Please explain, in one to three sentences, why the article below on Santa Maria gyms describes the gyms as lax on state-mandated face covering requirements.

SOURCE EXTRACT:
------------------------------

By Joe Payne
As the coronavirus infection rate in Santa Maria continues to rise, several local gyms are lax on state-mandated face covering requirements for members.
When called and asked if visitors needed facemasks, staff at four prominent gyms along Broadway confirmed that customers could remove their masks once beginning workouts and were only required to wear them when entering and exiting the building.
At HWD Fitness, which re-opened on June 15, customers are asked to enter and exit with a mask and bring their own sweat towels and yoga mats.
“The mask is only required when you come in,” the staffer said over the phone. “Once you start working out you can remove it.”
At Western Village Health Club, wearing a mask isn’t a requirement when inside and exercising, “but as an establishment, we do have to recommend it,” an employee explained. At Planet Fitness, masks are required when entering, exiting, and “walking around” the gym, but not while exercising with equipment.
Since fitness centers were allowed to resume business in mid-June as Santa Barbara County entered Phase 3 of California’s reopening plan, local gyms have tried to balance the comfort of members with safety of staff and visitors. But according to the California Department of Public Health’s “Guidance for the Use of Face Coverings,” Californians must wear masks inside any public space. Exemptions don’t include those exercising indoors.

------------------------------

DATASET RECORDS:
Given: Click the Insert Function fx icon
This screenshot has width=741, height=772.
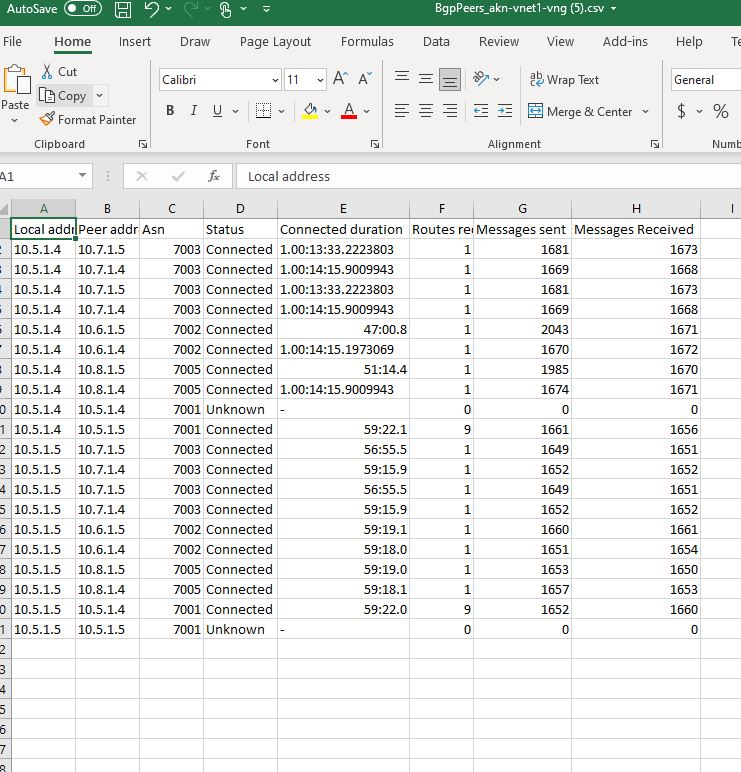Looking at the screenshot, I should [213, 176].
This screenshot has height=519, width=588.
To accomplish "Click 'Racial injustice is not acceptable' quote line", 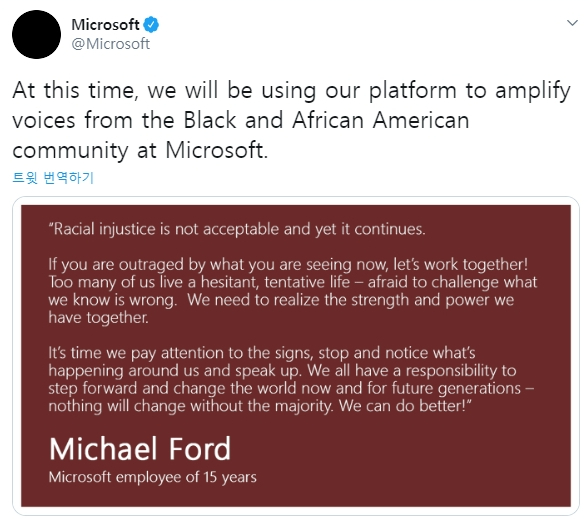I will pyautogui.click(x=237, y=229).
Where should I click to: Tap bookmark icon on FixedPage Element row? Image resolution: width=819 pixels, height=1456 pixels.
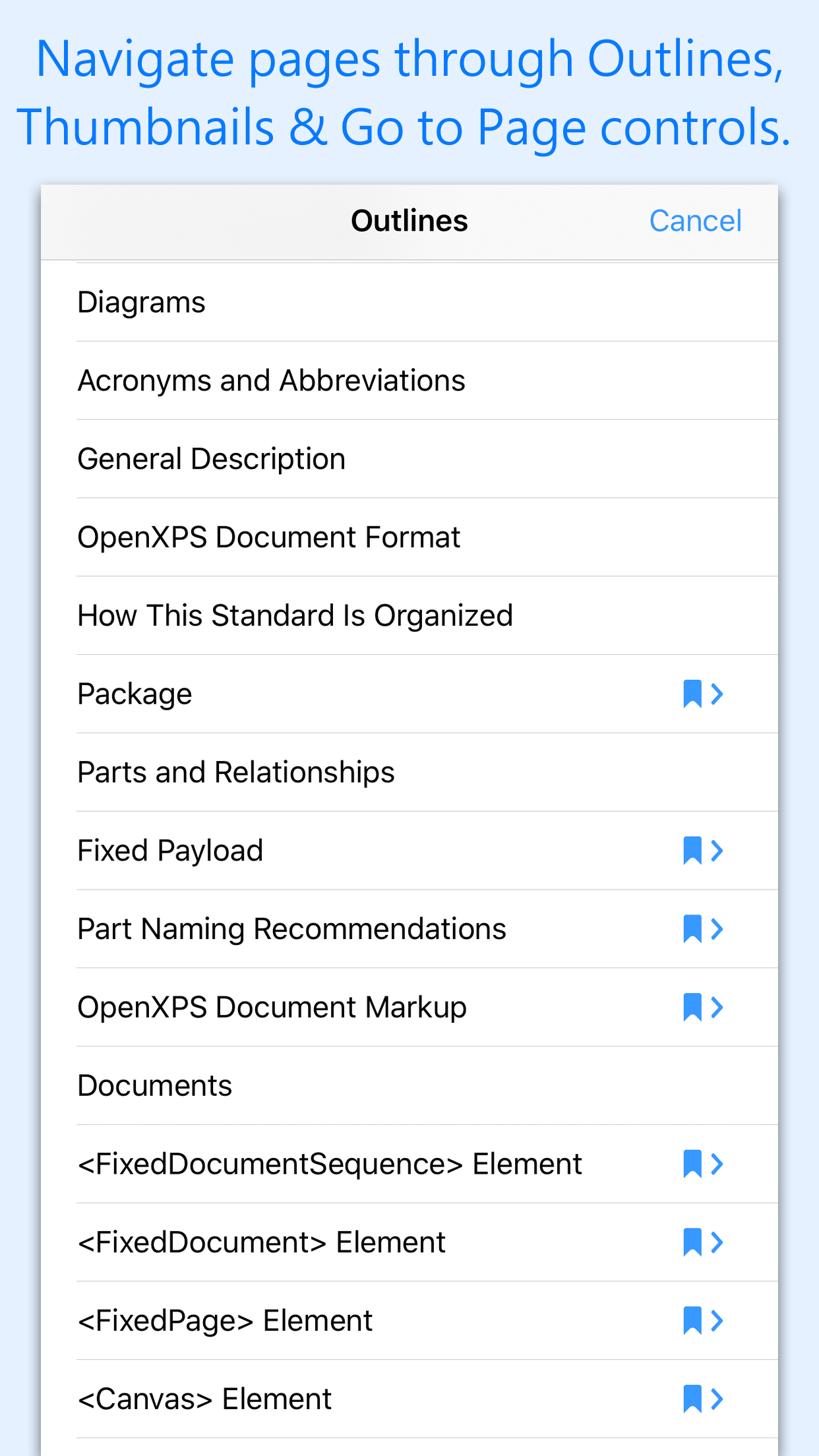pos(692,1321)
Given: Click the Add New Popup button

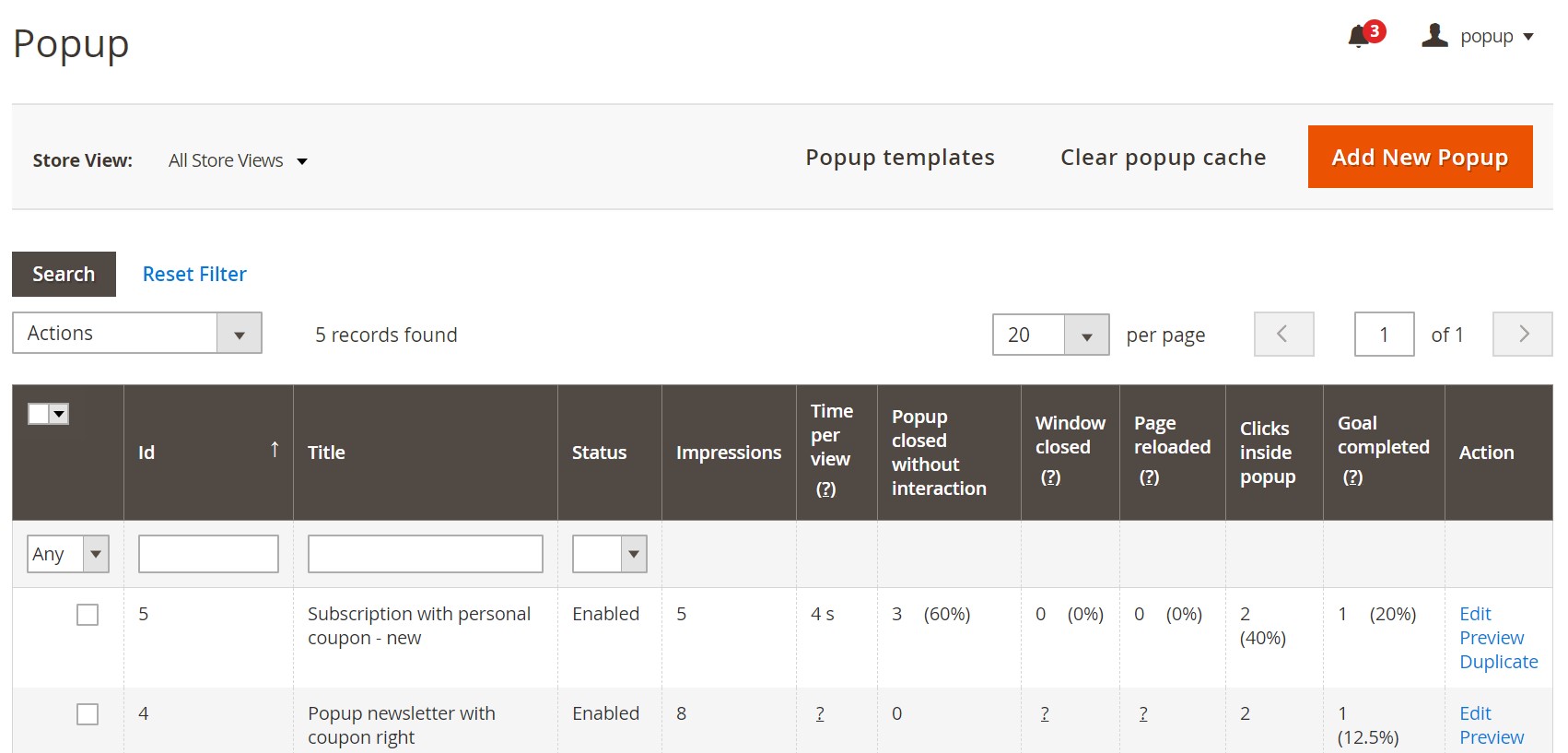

------------------------------

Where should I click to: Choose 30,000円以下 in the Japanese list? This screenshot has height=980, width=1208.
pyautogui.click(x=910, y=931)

------------------------------

ANSWER SECTION: Staff at four gyms along Broadway said members need masks only when entering and exiting and may remove them once they start working out. The California Department of Public Health's "Guidance for the Use of Face Coverings" requires Californians to wear masks inside any public space, and its exemptions don't include people exercising indoors.